### DIRECTIONS
The lines running from the one that contains "This screenshot has" to the end of the records below are what to reproduce, exactly and without pictures.

-------

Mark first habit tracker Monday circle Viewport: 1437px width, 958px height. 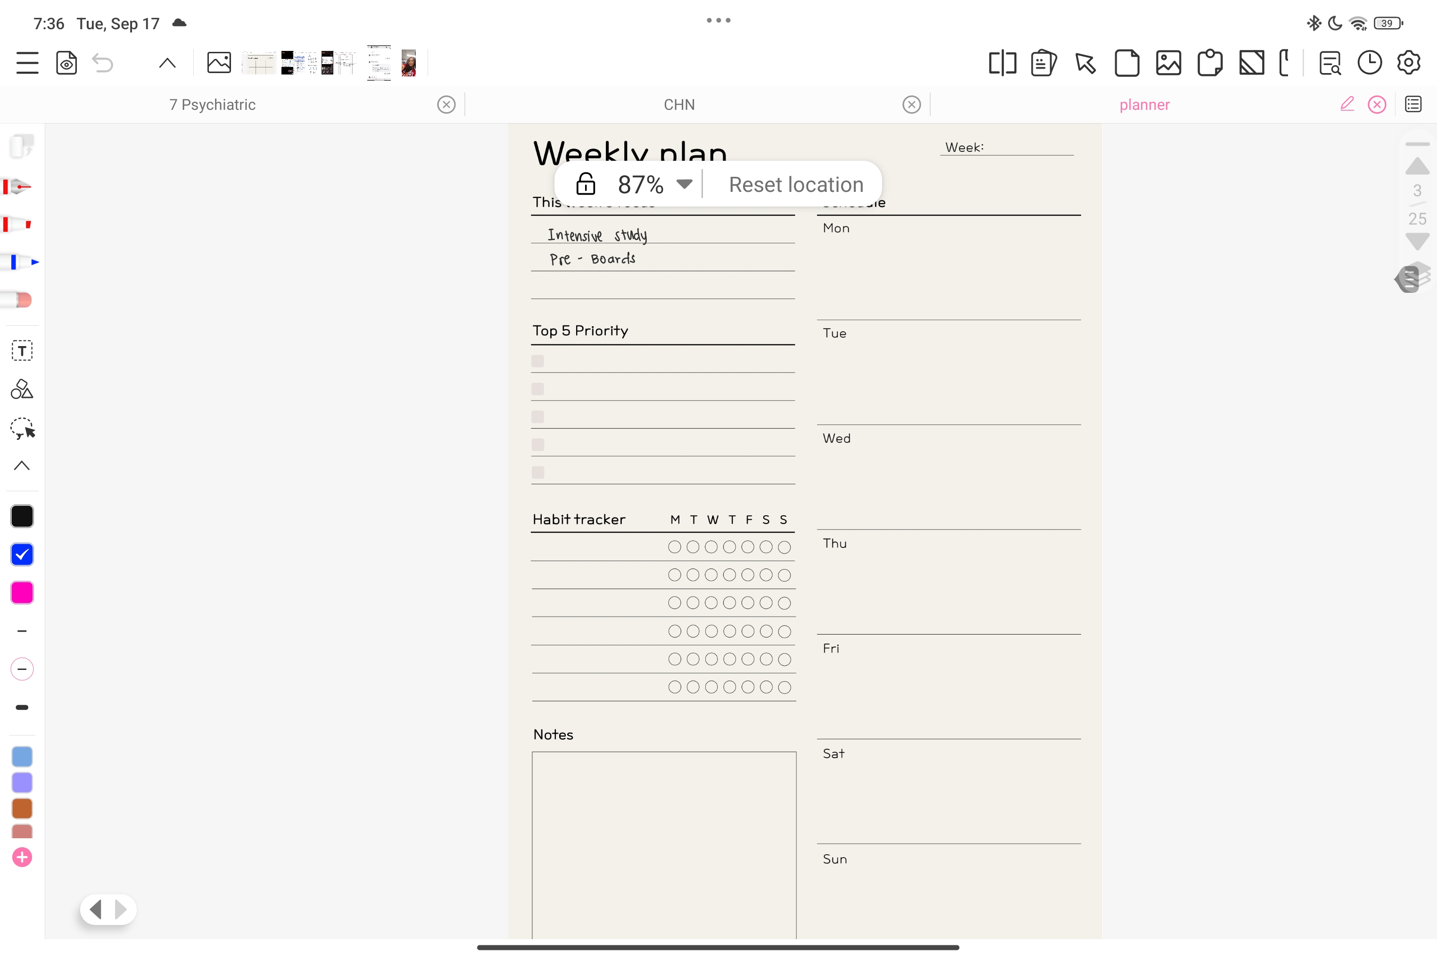[x=674, y=547]
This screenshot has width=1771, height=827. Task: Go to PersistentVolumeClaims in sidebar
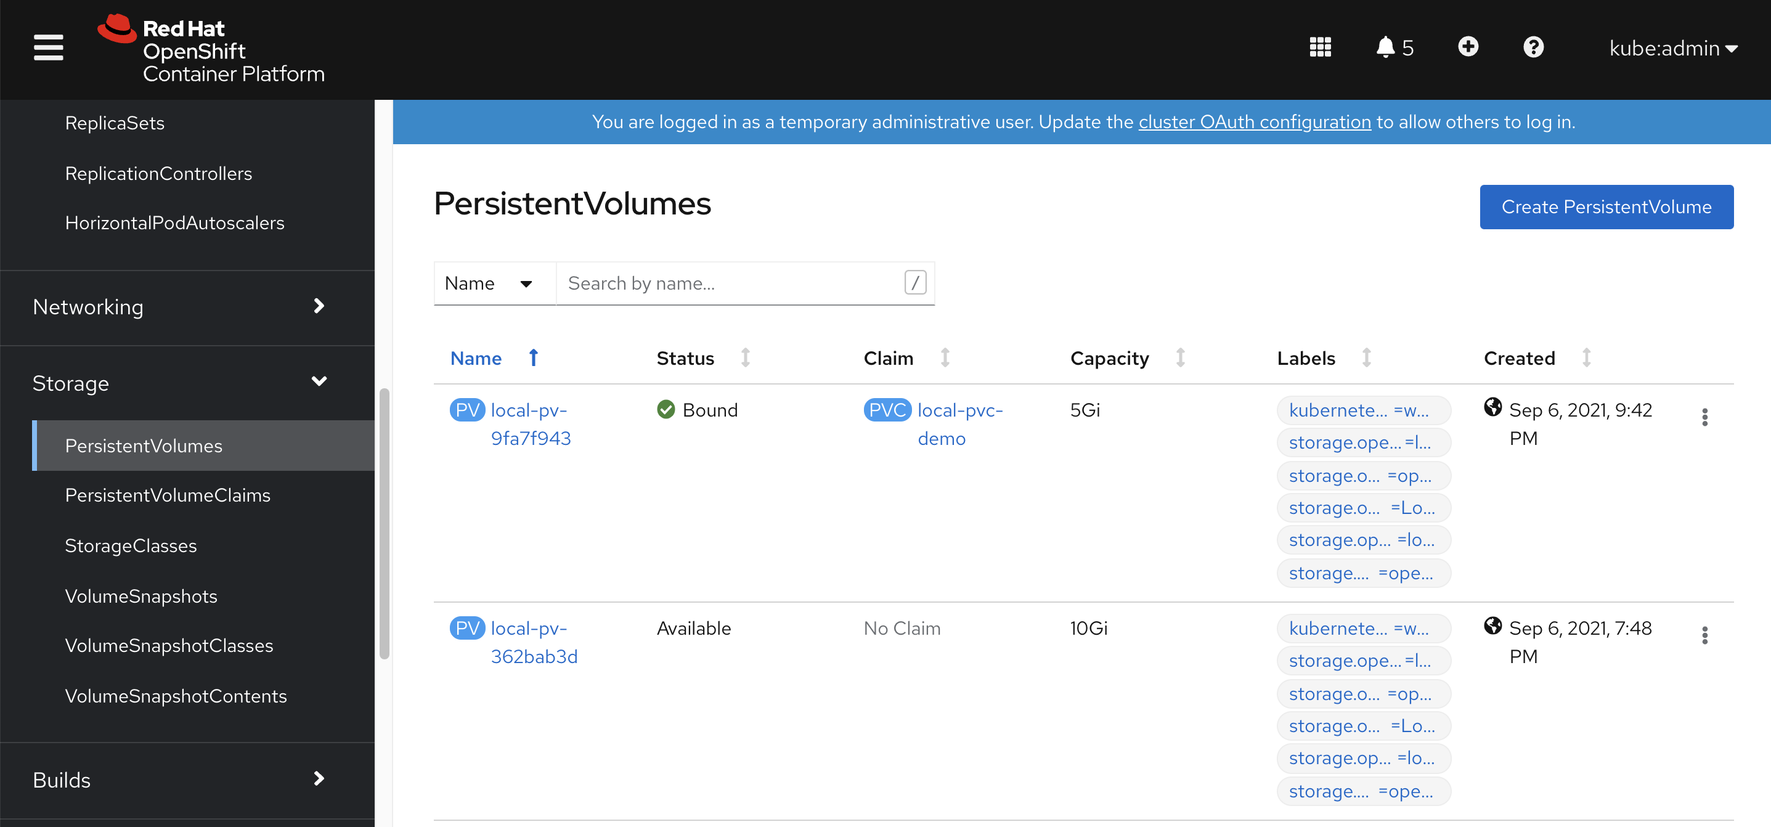click(168, 495)
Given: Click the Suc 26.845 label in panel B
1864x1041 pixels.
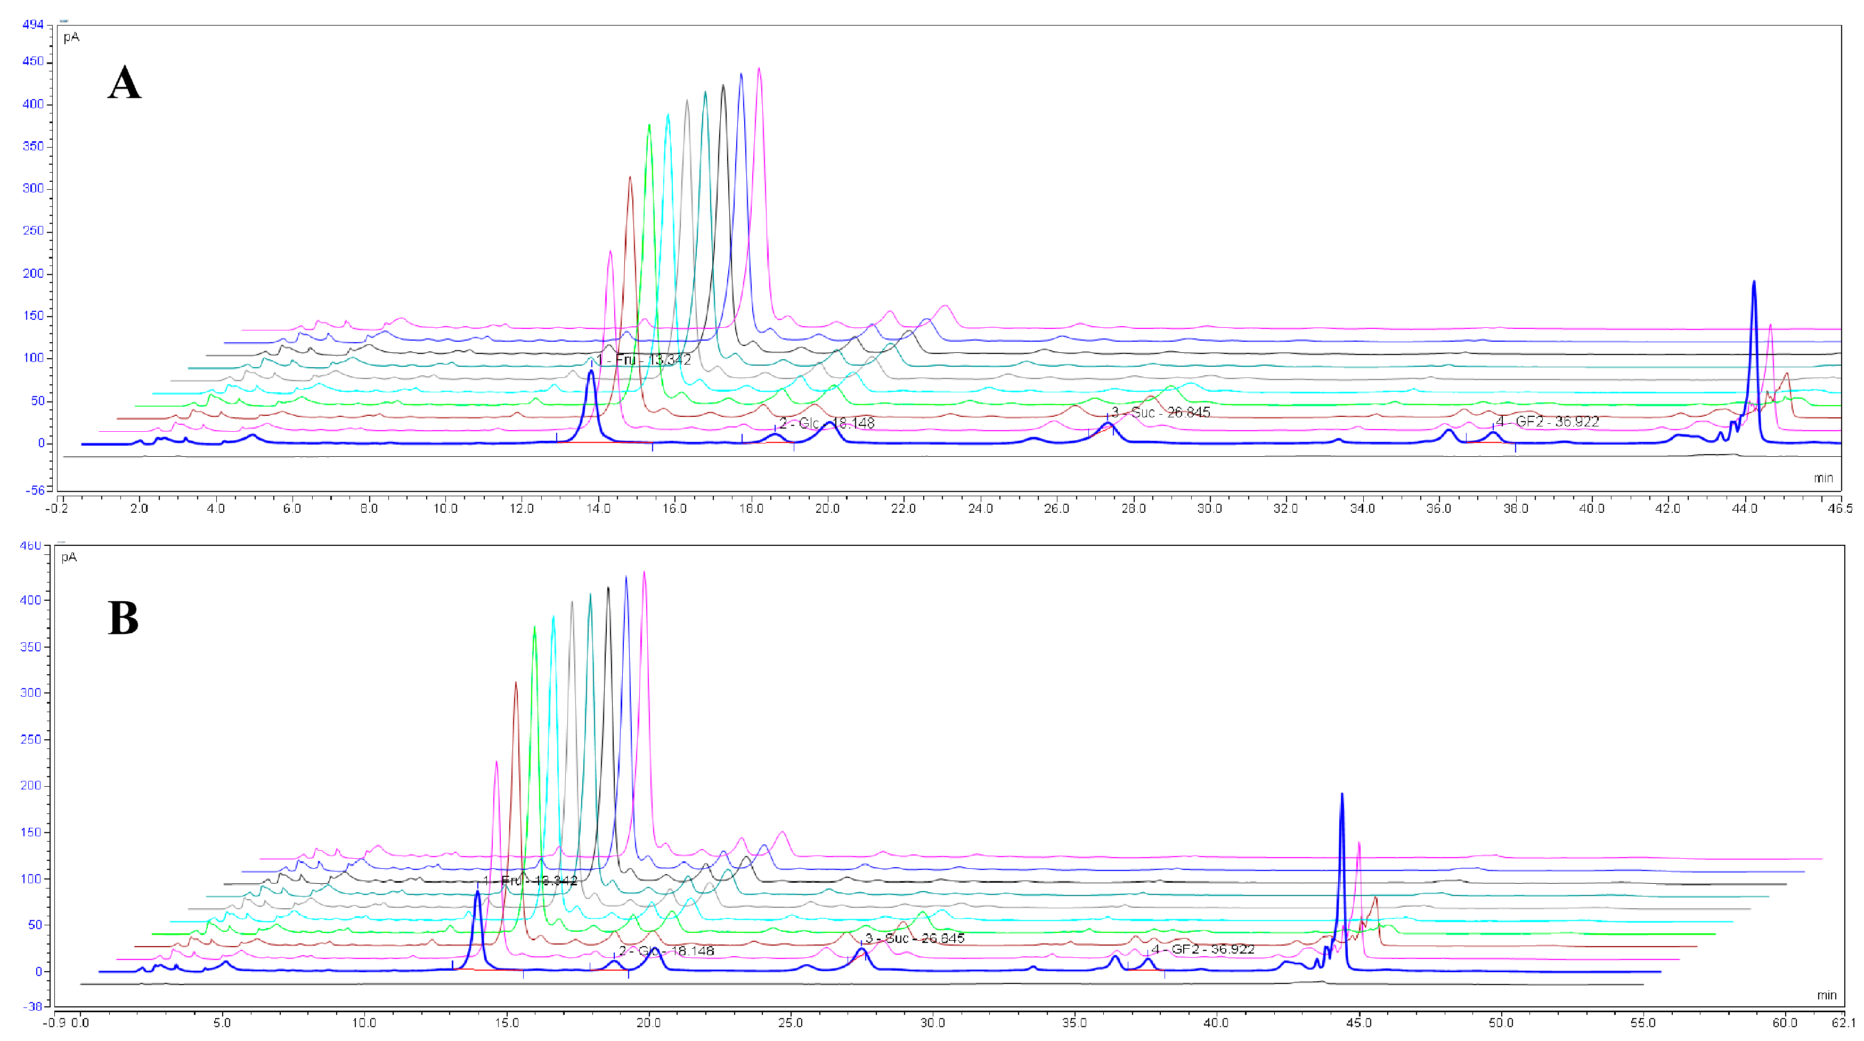Looking at the screenshot, I should (915, 938).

-------

### TASK ANSWER
This screenshot has width=1771, height=827. Task: Go to PersistentVolumeClaims in sidebar
click(168, 495)
Given: Click the Suc 26.845 label in panel B
1864x1041 pixels.
Looking at the screenshot, I should (915, 938).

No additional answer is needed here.